>>

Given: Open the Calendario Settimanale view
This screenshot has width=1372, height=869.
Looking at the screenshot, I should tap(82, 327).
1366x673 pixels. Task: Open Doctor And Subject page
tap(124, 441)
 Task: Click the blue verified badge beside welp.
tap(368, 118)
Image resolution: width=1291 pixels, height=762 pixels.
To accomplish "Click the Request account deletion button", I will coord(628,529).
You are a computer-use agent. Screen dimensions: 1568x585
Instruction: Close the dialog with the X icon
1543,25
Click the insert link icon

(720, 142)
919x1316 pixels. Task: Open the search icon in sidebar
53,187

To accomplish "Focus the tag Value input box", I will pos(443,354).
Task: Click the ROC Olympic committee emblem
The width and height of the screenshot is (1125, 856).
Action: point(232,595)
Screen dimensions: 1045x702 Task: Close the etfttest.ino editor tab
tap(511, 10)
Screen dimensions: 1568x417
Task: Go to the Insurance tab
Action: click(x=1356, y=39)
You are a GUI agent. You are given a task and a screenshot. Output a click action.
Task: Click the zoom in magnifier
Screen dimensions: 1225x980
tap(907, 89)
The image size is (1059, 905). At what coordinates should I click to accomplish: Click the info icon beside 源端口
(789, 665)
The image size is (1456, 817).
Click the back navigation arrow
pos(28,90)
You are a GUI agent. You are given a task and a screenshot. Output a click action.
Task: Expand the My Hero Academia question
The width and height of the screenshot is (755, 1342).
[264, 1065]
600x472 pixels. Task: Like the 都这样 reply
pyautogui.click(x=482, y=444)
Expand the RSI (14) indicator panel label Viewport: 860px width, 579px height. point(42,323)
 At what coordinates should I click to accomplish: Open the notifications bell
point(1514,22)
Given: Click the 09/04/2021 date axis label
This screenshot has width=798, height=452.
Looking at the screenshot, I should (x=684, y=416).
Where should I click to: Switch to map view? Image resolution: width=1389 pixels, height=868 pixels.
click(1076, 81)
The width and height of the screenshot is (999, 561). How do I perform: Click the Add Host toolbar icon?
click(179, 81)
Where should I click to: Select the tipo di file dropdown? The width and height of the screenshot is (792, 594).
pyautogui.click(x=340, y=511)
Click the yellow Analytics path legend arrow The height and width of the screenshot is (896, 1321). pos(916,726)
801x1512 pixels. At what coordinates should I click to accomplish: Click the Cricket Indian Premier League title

<<

=== What the exercise asks ===
Extract everything from the line containing "Task: Click the ROC Olympic committee emblem" down to the line containing "Action: click(x=1356, y=39)", including both of those lines, and copy it word for word.

=== Complete output ===
Task: Click the ROC Olympic committee emblem
The width and height of the screenshot is (1125, 856).
Action: point(232,595)
Screen dimensions: 1045x702 Task: Close the etfttest.ino editor tab
tap(511, 10)
Screen dimensions: 1568x417
Task: Go to the Insurance tab
Action: click(x=1356, y=39)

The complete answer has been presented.